**Stated exercise**
Render every line of the items below as a Markdown table with the columns "Row" and "Line", numbering the rows and omitting blank lines.

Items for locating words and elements
_ _ _ _
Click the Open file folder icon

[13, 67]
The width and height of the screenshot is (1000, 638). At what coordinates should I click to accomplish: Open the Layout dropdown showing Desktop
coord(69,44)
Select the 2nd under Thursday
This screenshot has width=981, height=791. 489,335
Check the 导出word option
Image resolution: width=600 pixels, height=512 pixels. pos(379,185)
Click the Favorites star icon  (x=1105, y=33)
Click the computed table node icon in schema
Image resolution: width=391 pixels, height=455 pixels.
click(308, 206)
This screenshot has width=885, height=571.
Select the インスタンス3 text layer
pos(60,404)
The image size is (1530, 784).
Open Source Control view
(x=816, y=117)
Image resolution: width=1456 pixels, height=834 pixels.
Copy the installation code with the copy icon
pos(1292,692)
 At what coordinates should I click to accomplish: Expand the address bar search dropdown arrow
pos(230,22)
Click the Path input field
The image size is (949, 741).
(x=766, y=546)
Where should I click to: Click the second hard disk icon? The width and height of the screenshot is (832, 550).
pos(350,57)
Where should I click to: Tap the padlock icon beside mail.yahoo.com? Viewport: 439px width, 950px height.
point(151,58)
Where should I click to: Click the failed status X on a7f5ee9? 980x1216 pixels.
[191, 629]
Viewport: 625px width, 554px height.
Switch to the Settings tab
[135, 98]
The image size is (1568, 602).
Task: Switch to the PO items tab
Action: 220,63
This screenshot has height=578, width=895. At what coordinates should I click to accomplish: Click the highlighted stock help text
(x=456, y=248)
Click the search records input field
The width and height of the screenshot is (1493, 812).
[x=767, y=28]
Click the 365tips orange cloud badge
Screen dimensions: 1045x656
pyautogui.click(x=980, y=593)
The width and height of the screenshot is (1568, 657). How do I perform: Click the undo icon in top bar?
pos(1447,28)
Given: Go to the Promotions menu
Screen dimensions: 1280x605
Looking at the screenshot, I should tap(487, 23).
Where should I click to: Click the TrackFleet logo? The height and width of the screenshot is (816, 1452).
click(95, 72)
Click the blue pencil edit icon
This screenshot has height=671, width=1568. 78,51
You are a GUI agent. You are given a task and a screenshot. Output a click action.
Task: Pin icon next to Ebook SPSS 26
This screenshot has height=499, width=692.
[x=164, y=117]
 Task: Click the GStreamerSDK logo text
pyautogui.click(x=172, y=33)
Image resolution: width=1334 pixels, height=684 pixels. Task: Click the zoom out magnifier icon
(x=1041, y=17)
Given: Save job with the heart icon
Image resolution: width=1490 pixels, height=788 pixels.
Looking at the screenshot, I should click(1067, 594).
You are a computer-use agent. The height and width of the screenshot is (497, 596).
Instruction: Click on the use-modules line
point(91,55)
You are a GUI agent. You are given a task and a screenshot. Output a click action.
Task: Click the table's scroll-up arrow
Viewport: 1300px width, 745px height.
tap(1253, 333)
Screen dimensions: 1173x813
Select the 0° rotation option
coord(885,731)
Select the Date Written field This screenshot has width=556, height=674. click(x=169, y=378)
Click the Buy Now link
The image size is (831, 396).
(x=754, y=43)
_ _ _ _
**The completed task**
| Row | Line |
|---|---|
| 1 | Click the Open file folder icon |
| 2 | [13, 67] |
| 3 | The width and height of the screenshot is (1000, 638). At what coordinates should I click to accomplish: Open the Layout dropdown showing Desktop |
| 4 | coord(69,44) |
| 5 | Select the 2nd under Thursday |
| 6 | This screenshot has width=981, height=791. 489,335 |
| 7 | Check the 导出word option |
| 8 | Image resolution: width=600 pixels, height=512 pixels. pos(379,185) |
| 9 | Click the Favorites star icon  (x=1105, y=33) |
| 10 | Click the computed table node icon in schema |
| 11 | Image resolution: width=391 pixels, height=455 pixels. |
| 12 | click(308, 206) |
| 13 | This screenshot has width=885, height=571. |
| 14 | Select the インスタンス3 text layer |
| 15 | pos(60,404) |
| 16 | The image size is (1530, 784). |
| 17 | Open Source Control view |
| 18 | (x=816, y=117) |
| 19 | Image resolution: width=1456 pixels, height=834 pixels. |
| 20 | Copy the installation code with the copy icon |
| 21 | pos(1292,692) |
| 22 |  At what coordinates should I click to accomplish: Expand the address bar search dropdown arrow |
| 23 | pos(230,22) |
| 24 | Click the Path input field |
| 25 | The image size is (949, 741). |
| 26 | (x=766, y=546) |
| 27 | Where should I click to: Click the second hard disk icon? The width and height of the screenshot is (832, 550). |
| 28 | pos(350,57) |
| 29 | Where should I click to: Tap the padlock icon beside mail.yahoo.com? Viewport: 439px width, 950px height. |
| 30 | point(151,58) |
| 31 | Where should I click to: Click the failed status X on a7f5ee9? 980x1216 pixels. |
| 32 | [191, 629] |
| 33 | Viewport: 625px width, 554px height. |
| 34 | Switch to the Settings tab |
| 35 | [135, 98] |
| 36 | The image size is (1568, 602). |
| 37 | Task: Switch to the PO items tab |
| 38 | Action: 220,63 |
| 39 | This screenshot has height=578, width=895. At what coordinates should I click to accomplish: Click the highlighted stock help text |
| 40 | (x=456, y=248) |
| 41 | Click the search records input field |
| 42 | The width and height of the screenshot is (1493, 812). |
| 43 | [x=767, y=28] |
| 44 | Click the 365tips orange cloud badge |
| 45 | Screen dimensions: 1045x656 |
| 46 | pyautogui.click(x=980, y=593) |
| 47 | The width and height of the screenshot is (1568, 657). How do I perform: Click the undo icon in top bar? |
| 48 | pos(1447,28) |
| 49 | Given: Go to the Promotions menu |
| 50 | Screen dimensions: 1280x605 |
| 51 | Looking at the screenshot, I should tap(487, 23). |
| 52 | Where should I click to: Click the TrackFleet logo? The height and width of the screenshot is (816, 1452). |
| 53 | click(95, 72) |
| 54 | Click the blue pencil edit icon |
| 55 | This screenshot has height=671, width=1568. 78,51 |
| 56 | You are a GUI agent. You are given a task and a screenshot. Output a click action. |
| 57 | Task: Pin icon next to Ebook SPSS 26 |
| 58 | This screenshot has height=499, width=692. |
| 59 | [x=164, y=117] |
| 60 |  Task: Click the GStreamerSDK logo text |
| 61 | pyautogui.click(x=172, y=33) |
| 62 | Image resolution: width=1334 pixels, height=684 pixels. Task: Click the zoom out magnifier icon |
| 63 | (x=1041, y=17) |
| 64 | Given: Save job with the heart icon |
| 65 | Image resolution: width=1490 pixels, height=788 pixels. |
| 66 | Looking at the screenshot, I should click(1067, 594). |
| 67 | You are a computer-use agent. The height and width of the screenshot is (497, 596). |
| 68 | Instruction: Click on the use-modules line |
| 69 | point(91,55) |
| 70 | You are a GUI agent. You are given a task and a screenshot. Output a click action. |
| 71 | Task: Click the table's scroll-up arrow |
| 72 | Viewport: 1300px width, 745px height. |
| 73 | tap(1253, 333) |
| 74 | Screen dimensions: 1173x813 |
| 75 | Select the 0° rotation option |
| 76 | coord(885,731) |
| 77 | Select the Date Written field This screenshot has width=556, height=674. click(x=169, y=378) |
| 78 | Click the Buy Now link |
| 79 | The image size is (831, 396). |
| 80 | (x=754, y=43) |